■ GOAL OF THE EXERCISE
Retype every record that follows, character for character.

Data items

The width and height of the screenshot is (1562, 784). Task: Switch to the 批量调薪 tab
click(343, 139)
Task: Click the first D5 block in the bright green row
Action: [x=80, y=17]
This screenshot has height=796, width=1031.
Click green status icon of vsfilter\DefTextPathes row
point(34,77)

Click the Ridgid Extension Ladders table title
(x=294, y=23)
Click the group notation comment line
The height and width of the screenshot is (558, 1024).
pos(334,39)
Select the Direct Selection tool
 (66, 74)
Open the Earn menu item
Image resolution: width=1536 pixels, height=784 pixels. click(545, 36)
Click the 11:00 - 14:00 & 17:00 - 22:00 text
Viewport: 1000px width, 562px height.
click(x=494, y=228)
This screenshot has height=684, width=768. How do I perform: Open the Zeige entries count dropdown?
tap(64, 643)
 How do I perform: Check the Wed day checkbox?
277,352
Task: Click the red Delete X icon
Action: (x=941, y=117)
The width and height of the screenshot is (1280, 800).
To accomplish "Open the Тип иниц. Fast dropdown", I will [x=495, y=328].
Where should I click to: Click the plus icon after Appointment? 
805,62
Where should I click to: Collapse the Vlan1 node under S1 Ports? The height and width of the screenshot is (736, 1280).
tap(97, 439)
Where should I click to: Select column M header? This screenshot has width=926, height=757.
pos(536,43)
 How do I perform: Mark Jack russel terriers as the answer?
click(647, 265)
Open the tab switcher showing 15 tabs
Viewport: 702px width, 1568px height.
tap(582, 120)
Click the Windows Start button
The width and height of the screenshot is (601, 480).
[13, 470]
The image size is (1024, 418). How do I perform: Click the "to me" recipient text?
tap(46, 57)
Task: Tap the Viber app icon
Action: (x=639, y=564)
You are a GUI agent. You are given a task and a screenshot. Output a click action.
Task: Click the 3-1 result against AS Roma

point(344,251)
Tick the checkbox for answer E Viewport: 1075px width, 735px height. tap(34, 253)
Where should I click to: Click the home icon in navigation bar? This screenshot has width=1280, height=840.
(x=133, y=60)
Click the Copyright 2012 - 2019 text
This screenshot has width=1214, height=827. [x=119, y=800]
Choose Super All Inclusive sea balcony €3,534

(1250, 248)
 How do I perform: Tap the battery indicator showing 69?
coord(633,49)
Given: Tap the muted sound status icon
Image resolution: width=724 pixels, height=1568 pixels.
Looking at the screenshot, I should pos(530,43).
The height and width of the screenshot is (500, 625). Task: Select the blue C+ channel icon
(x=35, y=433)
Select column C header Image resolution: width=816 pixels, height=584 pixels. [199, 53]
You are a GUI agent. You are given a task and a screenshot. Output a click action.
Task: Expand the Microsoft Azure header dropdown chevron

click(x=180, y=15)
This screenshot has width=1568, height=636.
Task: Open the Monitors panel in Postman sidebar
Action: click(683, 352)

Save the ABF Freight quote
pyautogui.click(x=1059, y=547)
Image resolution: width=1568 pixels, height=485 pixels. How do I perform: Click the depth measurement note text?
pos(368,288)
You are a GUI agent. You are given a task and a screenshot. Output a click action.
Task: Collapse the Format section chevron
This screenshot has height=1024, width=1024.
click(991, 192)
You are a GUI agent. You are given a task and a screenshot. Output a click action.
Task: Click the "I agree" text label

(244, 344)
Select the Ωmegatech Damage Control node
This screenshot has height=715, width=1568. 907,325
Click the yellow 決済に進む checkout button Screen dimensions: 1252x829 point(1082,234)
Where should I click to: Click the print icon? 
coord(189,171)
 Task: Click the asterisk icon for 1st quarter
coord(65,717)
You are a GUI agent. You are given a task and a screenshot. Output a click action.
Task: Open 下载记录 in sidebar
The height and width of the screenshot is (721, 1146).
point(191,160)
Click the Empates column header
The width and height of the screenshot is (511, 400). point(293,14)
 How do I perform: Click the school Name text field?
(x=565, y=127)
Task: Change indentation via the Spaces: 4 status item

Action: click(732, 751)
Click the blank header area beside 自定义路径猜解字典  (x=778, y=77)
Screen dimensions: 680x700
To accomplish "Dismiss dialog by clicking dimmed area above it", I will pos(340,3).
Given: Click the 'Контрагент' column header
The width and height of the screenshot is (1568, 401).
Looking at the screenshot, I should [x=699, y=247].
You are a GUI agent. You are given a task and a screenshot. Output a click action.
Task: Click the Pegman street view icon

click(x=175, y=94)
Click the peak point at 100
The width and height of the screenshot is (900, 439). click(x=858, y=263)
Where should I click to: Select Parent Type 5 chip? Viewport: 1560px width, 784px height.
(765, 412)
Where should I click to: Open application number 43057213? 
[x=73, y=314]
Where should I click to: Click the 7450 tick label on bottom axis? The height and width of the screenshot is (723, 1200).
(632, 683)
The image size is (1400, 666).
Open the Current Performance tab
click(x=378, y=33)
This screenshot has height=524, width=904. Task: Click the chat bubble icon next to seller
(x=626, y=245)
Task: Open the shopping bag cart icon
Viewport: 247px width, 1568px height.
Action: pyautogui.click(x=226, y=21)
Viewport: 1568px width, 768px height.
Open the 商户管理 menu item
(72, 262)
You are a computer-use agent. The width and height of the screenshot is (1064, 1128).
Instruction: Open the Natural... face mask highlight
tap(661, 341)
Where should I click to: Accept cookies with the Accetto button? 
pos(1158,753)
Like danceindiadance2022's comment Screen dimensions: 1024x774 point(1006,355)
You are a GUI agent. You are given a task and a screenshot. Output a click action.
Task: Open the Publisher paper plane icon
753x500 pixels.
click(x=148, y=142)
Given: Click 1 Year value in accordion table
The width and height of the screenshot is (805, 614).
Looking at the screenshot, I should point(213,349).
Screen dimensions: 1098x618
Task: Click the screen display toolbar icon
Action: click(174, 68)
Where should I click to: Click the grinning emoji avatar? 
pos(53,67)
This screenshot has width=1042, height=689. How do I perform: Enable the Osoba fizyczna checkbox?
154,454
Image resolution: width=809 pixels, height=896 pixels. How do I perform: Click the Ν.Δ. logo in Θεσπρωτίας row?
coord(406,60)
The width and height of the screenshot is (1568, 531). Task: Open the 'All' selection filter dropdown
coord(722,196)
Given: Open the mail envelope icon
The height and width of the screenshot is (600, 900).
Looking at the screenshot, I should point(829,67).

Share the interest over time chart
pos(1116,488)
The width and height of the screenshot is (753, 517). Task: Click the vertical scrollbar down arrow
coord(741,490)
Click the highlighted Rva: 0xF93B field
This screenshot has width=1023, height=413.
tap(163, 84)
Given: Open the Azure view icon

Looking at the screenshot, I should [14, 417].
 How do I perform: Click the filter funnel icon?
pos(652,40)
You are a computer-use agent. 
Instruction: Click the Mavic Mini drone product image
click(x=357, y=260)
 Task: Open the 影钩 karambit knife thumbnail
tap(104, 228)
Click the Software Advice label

■ WRITTEN SOLUTION
The width and height of the screenshot is (1562, 784). Task: Switch to the 批量调薪 tab
click(343, 139)
Task: Click the first D5 block in the bright green row
Action: [x=80, y=17]
This screenshot has height=796, width=1031.
Click green status icon of vsfilter\DefTextPathes row
point(34,77)

Click the Ridgid Extension Ladders table title
(x=294, y=23)
Click the group notation comment line
The height and width of the screenshot is (558, 1024).
pos(334,39)
Select the Direct Selection tool
 (66, 74)
Open the Earn menu item
Image resolution: width=1536 pixels, height=784 pixels. click(545, 36)
Click the 11:00 - 14:00 & 17:00 - 22:00 text
Viewport: 1000px width, 562px height.
click(x=494, y=228)
This screenshot has height=684, width=768. How do I perform: Open the Zeige entries count dropdown?
tap(64, 643)
 How do I perform: Check the Wed day checkbox?
277,352
Task: Click the red Delete X icon
Action: (x=941, y=117)
The width and height of the screenshot is (1280, 800).
To accomplish "Open the Тип иниц. Fast dropdown", I will [x=495, y=328].
Where should I click to: Click the plus icon after Appointment? 
805,62
Where should I click to: Collapse the Vlan1 node under S1 Ports? The height and width of the screenshot is (736, 1280).
tap(97, 439)
Where should I click to: Select column M header? This screenshot has width=926, height=757.
pos(536,43)
 How do I perform: Mark Jack russel terriers as the answer?
click(647, 265)
Open the tab switcher showing 15 tabs
Viewport: 702px width, 1568px height.
tap(582, 120)
Click the Windows Start button
The width and height of the screenshot is (601, 480).
[13, 470]
The image size is (1024, 418). How do I perform: Click the "to me" recipient text?
tap(46, 57)
Task: Tap the Viber app icon
Action: (x=639, y=564)
You are a GUI agent. You are given a task and a screenshot. Output a click action.
Task: Click the 3-1 result against AS Roma

point(344,251)
Tick the checkbox for answer E Viewport: 1075px width, 735px height. tap(34, 253)
Where should I click to: Click the home icon in navigation bar? This screenshot has width=1280, height=840.
(x=133, y=60)
Click the Copyright 2012 - 2019 text
This screenshot has width=1214, height=827. [x=119, y=800]
Choose Super All Inclusive sea balcony €3,534

(1250, 248)
 How do I perform: Tap the battery indicator showing 69?
coord(633,49)
Given: Tap the muted sound status icon
Image resolution: width=724 pixels, height=1568 pixels.
Looking at the screenshot, I should pos(530,43).
The height and width of the screenshot is (500, 625). Task: Select the blue C+ channel icon
(x=35, y=433)
Select column C header Image resolution: width=816 pixels, height=584 pixels. [199, 53]
You are a GUI agent. You are given a task and a screenshot. Output a click action.
Task: Expand the Microsoft Azure header dropdown chevron

click(x=180, y=15)
This screenshot has width=1568, height=636.
Task: Open the Monitors panel in Postman sidebar
Action: click(683, 352)

Save the ABF Freight quote
pyautogui.click(x=1059, y=547)
Image resolution: width=1568 pixels, height=485 pixels. How do I perform: Click the depth measurement note text?
pos(368,288)
You are a GUI agent. You are given a task and a screenshot. Output a click action.
Task: Collapse the Format section chevron
This screenshot has height=1024, width=1024.
click(991, 192)
You are a GUI agent. You are given a task and a screenshot. Output a click action.
Task: Click the "I agree" text label

(244, 344)
Select the Ωmegatech Damage Control node
This screenshot has height=715, width=1568. 907,325
Click the yellow 決済に進む checkout button Screen dimensions: 1252x829 point(1082,234)
Where should I click to: Click the print icon? 
coord(189,171)
 Task: Click the asterisk icon for 1st quarter
coord(65,717)
You are a GUI agent. You are given a task and a screenshot. Output a click action.
Task: Open 下载记录 in sidebar
The height and width of the screenshot is (721, 1146).
point(191,160)
Click the Empates column header
The width and height of the screenshot is (511, 400). point(293,14)
 How do I perform: Click the school Name text field?
(x=565, y=127)
Task: Change indentation via the Spaces: 4 status item

Action: click(732, 751)
Click the blank header area beside 自定义路径猜解字典  (x=778, y=77)
Screen dimensions: 680x700
To accomplish "Dismiss dialog by clicking dimmed area above it", I will pos(340,3).
Given: Click the 'Контрагент' column header
The width and height of the screenshot is (1568, 401).
Looking at the screenshot, I should [x=699, y=247].
You are a GUI agent. You are given a task and a screenshot. Output a click action.
Task: Click the Pegman street view icon

click(x=175, y=94)
Click the peak point at 100
The width and height of the screenshot is (900, 439). click(x=858, y=263)
Where should I click to: Select Parent Type 5 chip? Viewport: 1560px width, 784px height.
(765, 412)
Where should I click to: Open application number 43057213? 
[x=73, y=314]
Where should I click to: Click the 7450 tick label on bottom axis? The height and width of the screenshot is (723, 1200).
(632, 683)
The image size is (1400, 666).
Open the Current Performance tab
click(x=378, y=33)
This screenshot has height=524, width=904. Task: Click the chat bubble icon next to seller
(x=626, y=245)
Task: Open the shopping bag cart icon
Viewport: 247px width, 1568px height.
Action: pyautogui.click(x=226, y=21)
Viewport: 1568px width, 768px height.
Open the 商户管理 menu item
(72, 262)
You are a computer-use agent. The width and height of the screenshot is (1064, 1128).
Instruction: Open the Natural... face mask highlight
tap(661, 341)
Where should I click to: Accept cookies with the Accetto button? 
pos(1158,753)
Like danceindiadance2022's comment Screen dimensions: 1024x774 point(1006,355)
You are a GUI agent. You are given a task and a screenshot. Output a click action.
Task: Open the Publisher paper plane icon
753x500 pixels.
click(x=148, y=142)
Given: Click 1 Year value in accordion table
The width and height of the screenshot is (805, 614).
Looking at the screenshot, I should point(213,349).
Screen dimensions: 1098x618
Task: Click the screen display toolbar icon
Action: click(174, 68)
Where should I click to: Click the grinning emoji avatar? 
pos(53,67)
This screenshot has width=1042, height=689. How do I perform: Enable the Osoba fizyczna checkbox?
154,454
Image resolution: width=809 pixels, height=896 pixels. How do I perform: Click the Ν.Δ. logo in Θεσπρωτίας row?
coord(406,60)
The width and height of the screenshot is (1568, 531). Task: Open the 'All' selection filter dropdown
coord(722,196)
Given: Open the mail envelope icon
The height and width of the screenshot is (600, 900).
Looking at the screenshot, I should point(829,67).

Share the interest over time chart
pos(1116,488)
The width and height of the screenshot is (753, 517). Task: Click the vertical scrollbar down arrow
coord(741,490)
Click the highlighted Rva: 0xF93B field
This screenshot has width=1023, height=413.
tap(163, 84)
Given: Open the Azure view icon

Looking at the screenshot, I should [14, 417].
 How do I perform: Click the filter funnel icon?
pos(652,40)
You are a computer-use agent. 
Instruction: Click the Mavic Mini drone product image
click(x=357, y=260)
 Task: Open the 影钩 karambit knife thumbnail
tap(104, 228)
Click the Software Advice label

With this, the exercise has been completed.